> _Problem to solve_
For the copy, please give all of the data again exactly and leave the pictures out.

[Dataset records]
====

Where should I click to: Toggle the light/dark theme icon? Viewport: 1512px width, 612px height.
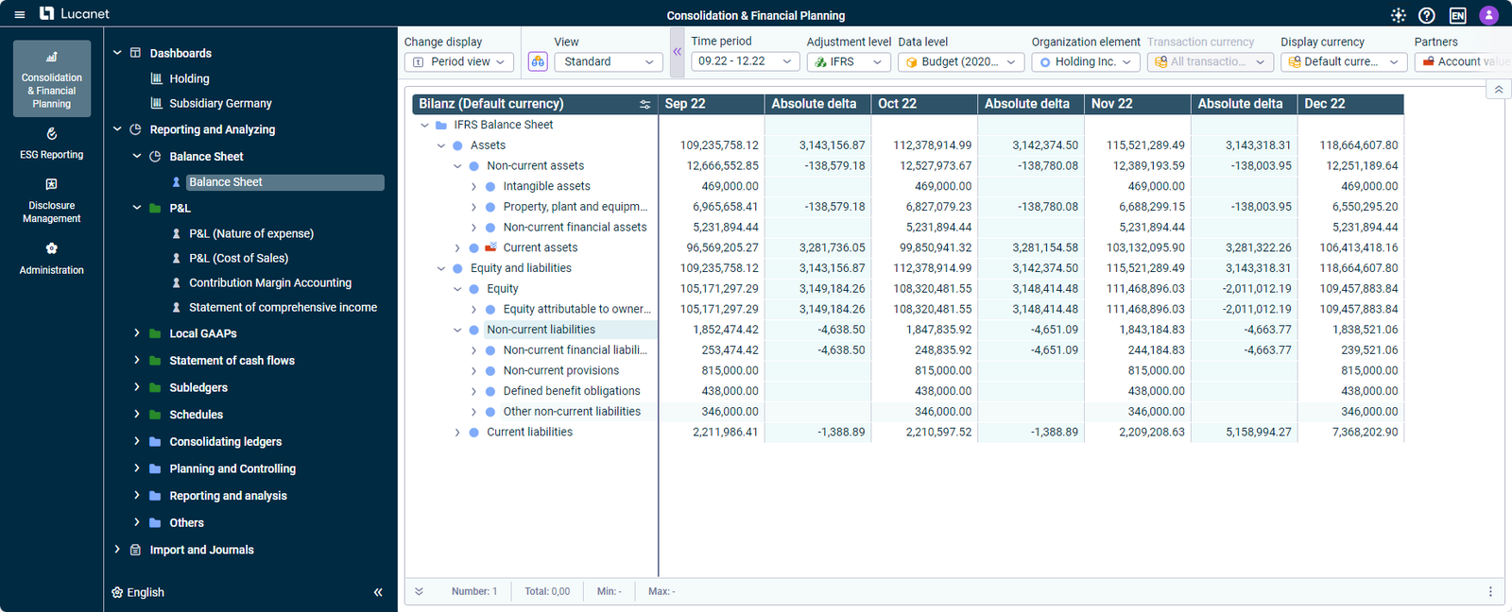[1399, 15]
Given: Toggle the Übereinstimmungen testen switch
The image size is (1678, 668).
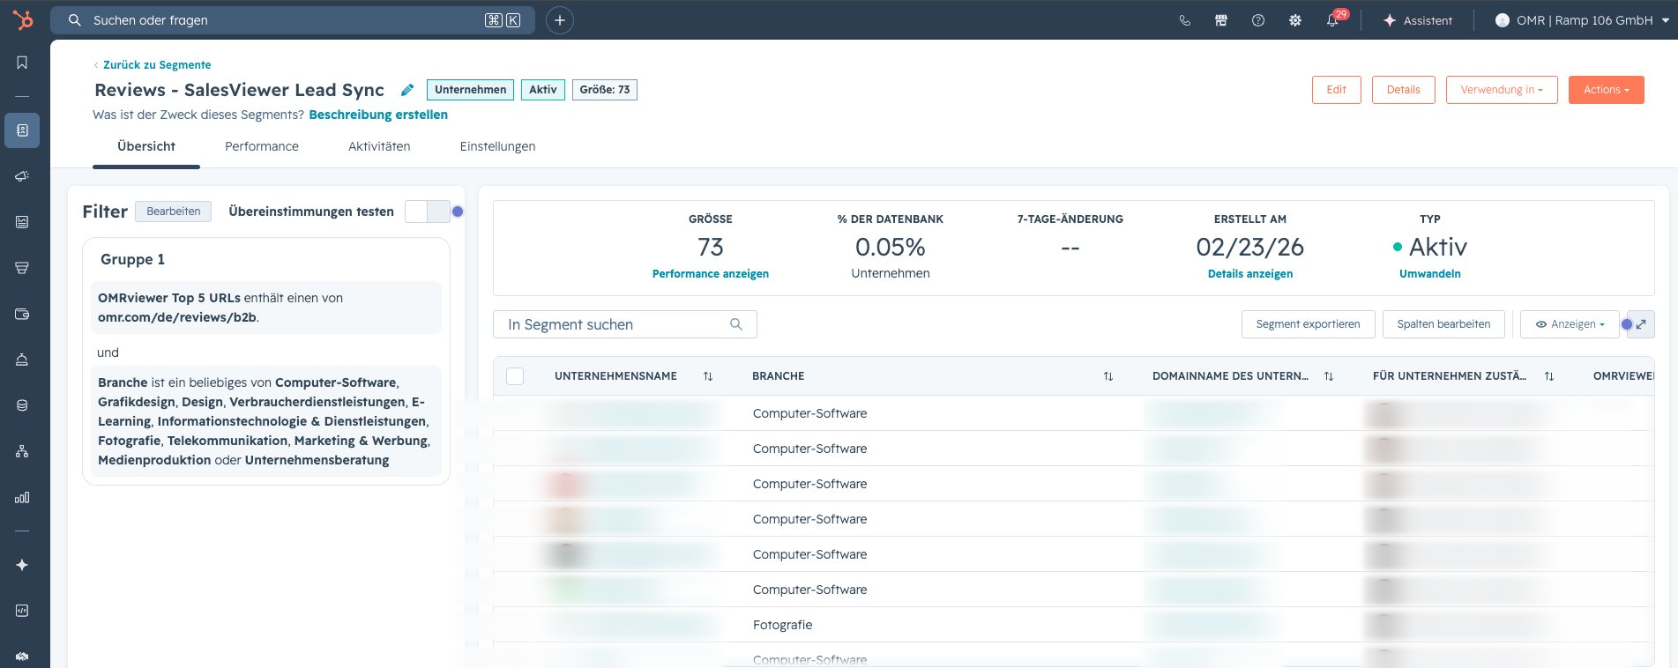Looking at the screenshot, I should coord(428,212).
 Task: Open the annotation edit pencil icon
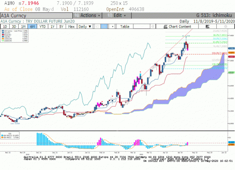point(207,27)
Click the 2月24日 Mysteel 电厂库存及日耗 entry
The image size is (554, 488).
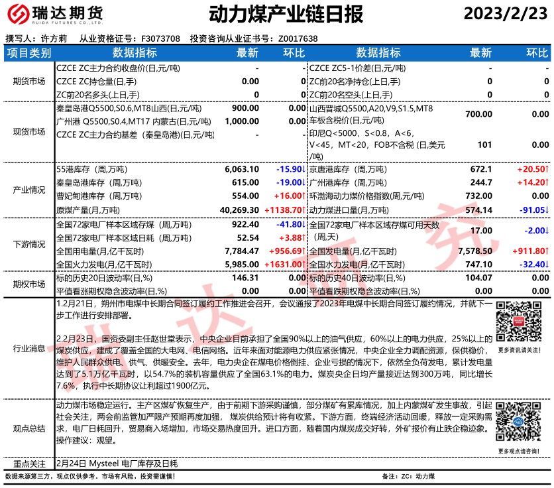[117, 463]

====

> _Answer section_
Where should I click to: Toggle the light/dark theme icon? Viewport: 1512px width, 612px height.
[1399, 15]
Given: Toggle the Übereinstimmungen testen switch
The image size is (1678, 668).
Looking at the screenshot, I should coord(428,212).
 Task: Open the annotation edit pencil icon
point(207,27)
Click the 2月24日 Mysteel 电厂库存及日耗 entry
The image size is (554, 488).
[117, 463]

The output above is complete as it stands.